In light of these studies and the improvements being made in some states, Williams’s claim, on its own a bizarre one to make, begins to look even more outlandish. That neither she nor the BBC thought it so, and thought it unnecessary, even in passing, to ask themselves if other factors were at play, suggests to me that something else lies behind her utterance. Even CNN, a company now seated firmly on the identity politics bandwagon, which last year reported on this issue, never made such a damning, unsupported – and frankly prejudiced – claim.

While the research more than likely points to, among many other things, black women in general receiving less good care, no one, except it seems Serena Williams, claims the failing lies with doctors themselves. Black women receive less good care in general, partly because they are often on low incomes and have less access to good health care.

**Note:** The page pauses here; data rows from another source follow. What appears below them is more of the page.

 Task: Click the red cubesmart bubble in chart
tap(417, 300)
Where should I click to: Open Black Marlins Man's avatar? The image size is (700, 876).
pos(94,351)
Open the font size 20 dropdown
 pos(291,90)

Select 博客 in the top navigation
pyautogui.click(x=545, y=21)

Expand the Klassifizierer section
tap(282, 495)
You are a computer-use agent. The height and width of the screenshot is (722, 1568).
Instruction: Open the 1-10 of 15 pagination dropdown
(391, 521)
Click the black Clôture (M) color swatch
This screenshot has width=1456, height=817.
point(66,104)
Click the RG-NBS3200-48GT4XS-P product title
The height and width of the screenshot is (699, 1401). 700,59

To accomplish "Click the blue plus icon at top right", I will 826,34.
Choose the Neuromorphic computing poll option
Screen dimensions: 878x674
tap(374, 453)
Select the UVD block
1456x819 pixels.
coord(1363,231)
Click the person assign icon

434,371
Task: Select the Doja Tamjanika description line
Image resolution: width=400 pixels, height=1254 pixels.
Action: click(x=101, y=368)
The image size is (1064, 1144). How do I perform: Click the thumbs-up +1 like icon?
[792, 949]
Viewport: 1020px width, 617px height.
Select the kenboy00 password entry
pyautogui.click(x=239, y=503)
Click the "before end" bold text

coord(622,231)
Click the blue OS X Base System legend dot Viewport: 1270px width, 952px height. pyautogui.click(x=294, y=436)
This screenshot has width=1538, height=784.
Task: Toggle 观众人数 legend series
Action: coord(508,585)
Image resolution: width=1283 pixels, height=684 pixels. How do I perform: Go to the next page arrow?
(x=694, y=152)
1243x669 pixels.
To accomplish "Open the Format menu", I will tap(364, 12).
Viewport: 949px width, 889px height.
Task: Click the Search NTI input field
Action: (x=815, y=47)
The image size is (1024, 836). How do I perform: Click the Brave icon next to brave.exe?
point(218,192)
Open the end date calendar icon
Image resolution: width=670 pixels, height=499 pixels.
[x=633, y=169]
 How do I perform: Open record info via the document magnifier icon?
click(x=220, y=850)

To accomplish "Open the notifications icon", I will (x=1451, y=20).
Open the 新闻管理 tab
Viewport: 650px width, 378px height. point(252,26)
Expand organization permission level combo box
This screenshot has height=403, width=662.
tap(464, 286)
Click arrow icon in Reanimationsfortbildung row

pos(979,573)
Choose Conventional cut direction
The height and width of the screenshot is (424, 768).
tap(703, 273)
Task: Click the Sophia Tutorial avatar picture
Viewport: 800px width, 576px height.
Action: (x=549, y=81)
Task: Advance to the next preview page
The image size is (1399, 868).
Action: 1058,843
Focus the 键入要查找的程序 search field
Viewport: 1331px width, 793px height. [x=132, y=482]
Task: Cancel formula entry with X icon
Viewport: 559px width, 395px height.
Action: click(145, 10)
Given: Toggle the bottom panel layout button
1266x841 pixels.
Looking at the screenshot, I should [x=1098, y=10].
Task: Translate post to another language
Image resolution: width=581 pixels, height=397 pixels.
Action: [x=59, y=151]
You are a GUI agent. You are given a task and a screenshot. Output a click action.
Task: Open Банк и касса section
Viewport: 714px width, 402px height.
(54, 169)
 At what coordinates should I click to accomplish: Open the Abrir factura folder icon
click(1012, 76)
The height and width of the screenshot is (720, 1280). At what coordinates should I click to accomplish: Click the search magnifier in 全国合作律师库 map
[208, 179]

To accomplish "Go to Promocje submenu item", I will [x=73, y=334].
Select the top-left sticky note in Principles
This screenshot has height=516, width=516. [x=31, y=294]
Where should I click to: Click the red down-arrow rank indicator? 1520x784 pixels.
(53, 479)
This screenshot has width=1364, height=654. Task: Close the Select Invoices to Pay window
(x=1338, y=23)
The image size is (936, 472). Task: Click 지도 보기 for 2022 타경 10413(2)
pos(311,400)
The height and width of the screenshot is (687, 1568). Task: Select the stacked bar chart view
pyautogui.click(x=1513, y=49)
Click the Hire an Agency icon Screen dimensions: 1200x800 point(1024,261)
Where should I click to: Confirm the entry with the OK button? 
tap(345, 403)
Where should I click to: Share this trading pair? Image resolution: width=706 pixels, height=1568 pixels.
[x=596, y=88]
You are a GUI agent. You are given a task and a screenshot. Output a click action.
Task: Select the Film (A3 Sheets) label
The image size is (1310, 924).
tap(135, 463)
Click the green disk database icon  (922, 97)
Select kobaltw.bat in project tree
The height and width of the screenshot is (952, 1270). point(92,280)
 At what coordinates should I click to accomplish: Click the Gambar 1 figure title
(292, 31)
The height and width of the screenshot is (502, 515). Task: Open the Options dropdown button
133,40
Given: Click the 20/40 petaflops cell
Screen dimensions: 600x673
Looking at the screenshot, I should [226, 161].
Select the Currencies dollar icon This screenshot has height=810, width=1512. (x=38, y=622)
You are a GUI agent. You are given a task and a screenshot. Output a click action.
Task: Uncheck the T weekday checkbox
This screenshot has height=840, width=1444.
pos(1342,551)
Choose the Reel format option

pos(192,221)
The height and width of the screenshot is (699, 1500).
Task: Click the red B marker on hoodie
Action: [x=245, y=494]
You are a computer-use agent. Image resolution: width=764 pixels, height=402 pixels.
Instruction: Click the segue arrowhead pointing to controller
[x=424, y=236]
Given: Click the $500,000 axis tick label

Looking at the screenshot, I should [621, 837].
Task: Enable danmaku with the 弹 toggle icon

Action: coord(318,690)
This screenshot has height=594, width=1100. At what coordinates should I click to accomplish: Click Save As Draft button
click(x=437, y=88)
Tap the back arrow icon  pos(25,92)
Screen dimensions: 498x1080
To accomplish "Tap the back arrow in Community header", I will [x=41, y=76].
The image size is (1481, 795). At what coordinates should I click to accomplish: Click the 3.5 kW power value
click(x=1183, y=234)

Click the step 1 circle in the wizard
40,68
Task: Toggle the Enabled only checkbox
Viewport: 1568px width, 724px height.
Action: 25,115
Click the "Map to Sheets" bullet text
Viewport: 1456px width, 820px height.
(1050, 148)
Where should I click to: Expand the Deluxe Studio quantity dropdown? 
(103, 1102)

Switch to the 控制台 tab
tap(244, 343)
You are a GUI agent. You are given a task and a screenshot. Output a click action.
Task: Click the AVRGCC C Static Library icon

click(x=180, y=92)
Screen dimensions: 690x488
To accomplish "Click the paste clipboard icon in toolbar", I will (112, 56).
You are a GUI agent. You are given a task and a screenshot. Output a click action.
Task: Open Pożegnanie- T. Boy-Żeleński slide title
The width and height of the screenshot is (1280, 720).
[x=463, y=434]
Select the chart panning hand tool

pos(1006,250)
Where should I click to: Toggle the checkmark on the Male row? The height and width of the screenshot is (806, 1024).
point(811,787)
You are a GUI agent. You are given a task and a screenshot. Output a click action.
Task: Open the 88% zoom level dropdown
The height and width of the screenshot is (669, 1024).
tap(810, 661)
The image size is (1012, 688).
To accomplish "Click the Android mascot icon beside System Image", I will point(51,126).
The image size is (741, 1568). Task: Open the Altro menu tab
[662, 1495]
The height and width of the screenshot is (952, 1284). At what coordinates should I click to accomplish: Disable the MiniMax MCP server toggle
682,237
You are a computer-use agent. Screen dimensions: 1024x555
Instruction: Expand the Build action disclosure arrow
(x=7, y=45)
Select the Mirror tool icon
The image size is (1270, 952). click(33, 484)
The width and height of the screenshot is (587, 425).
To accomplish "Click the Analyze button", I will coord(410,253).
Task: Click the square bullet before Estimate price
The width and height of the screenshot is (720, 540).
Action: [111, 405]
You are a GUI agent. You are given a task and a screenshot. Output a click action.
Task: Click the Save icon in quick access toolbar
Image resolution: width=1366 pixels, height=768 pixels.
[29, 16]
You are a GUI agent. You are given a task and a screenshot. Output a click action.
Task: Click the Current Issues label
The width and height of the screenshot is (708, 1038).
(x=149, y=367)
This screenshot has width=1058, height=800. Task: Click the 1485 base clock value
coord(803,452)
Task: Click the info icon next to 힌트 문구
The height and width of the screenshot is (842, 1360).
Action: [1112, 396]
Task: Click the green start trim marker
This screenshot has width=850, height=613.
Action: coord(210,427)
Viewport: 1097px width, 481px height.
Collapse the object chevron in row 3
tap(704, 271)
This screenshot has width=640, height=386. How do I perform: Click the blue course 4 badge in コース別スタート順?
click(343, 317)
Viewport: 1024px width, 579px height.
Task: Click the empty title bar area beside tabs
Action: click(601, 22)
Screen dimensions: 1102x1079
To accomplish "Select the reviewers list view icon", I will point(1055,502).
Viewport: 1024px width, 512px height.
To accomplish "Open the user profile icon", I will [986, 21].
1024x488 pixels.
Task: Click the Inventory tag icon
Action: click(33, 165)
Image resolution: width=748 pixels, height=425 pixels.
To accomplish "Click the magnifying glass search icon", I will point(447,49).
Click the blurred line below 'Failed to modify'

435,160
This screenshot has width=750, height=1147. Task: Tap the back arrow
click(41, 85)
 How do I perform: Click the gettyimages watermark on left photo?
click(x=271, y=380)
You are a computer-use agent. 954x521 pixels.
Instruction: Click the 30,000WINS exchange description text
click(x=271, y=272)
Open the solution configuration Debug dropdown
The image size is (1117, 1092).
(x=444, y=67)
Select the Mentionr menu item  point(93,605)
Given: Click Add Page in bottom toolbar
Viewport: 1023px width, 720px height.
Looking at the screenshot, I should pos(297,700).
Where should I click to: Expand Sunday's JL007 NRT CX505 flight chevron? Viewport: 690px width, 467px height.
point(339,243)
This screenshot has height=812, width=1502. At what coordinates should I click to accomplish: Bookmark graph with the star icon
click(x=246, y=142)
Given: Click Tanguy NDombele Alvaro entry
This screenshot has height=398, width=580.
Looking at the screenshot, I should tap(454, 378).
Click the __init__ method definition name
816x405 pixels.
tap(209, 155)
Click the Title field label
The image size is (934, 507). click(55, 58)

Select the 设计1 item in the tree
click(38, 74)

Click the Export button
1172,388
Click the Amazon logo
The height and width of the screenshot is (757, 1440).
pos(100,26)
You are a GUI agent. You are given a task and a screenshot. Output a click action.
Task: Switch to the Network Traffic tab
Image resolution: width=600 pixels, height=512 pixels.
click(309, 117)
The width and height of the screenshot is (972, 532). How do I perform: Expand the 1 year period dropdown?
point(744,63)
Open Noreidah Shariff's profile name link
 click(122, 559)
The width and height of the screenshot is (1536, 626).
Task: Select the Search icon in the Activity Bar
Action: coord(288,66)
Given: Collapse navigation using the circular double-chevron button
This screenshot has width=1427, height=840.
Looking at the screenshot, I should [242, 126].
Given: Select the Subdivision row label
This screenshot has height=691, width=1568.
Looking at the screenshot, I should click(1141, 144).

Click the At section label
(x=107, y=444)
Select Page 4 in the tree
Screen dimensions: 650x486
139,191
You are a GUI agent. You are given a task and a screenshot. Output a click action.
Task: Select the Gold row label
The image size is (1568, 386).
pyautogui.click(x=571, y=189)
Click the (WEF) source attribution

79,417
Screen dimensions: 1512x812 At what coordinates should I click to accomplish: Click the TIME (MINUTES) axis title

There may, of course, be a rabidly racist doctor or ten, somewhere. But their number could never reasonably account for the high death rate. The only person who could make the leap and think doctors’ behaviour and beliefs do account for it – in other words that there is very large number of incredibly racist and dangerous doctors in the US – is someone whose mind is working in a very specific way. The sort of mind, in fact, indulged by a media frenzy of seeking out victims wherever they can be conjured up, that’s not only caught up in the personally satisfying narrative of oppressors vs the oppressed, but who is so to such an extent that they think it acceptable to blithely attack, from a position of influence, many good people in just a few short sentences with no evidence.

This is just one example of a never-ending stream of similar news stories, each being progressively woven into the fabric of an identity politics-driven news agenda. In a cavalier fashion, Williams and the BBC, aided by the silence from the rest of the media, were happy to denounce those who help mothers bring the marvel of life into the world, merely to satisfy their own ideology. That they did so, and probably will again, shows intellectual laziness, self-indulgence and a willingness to say almost anything which comes into their head, however odious, so long as it reinforces their own partial worldview. Williams’s words and the fact they were given implicit approval, show that things are getting more hysterical.

So, as you may expect, I recommend Williams should stick to tennis. She’s very good at it. I consider myself lucky to be alive today to witness such mastery. As for BBC News and BBC Sport, it’s time they asked themselves whether they have now abandoned some of their professional values and their commitment to standards of good journalism.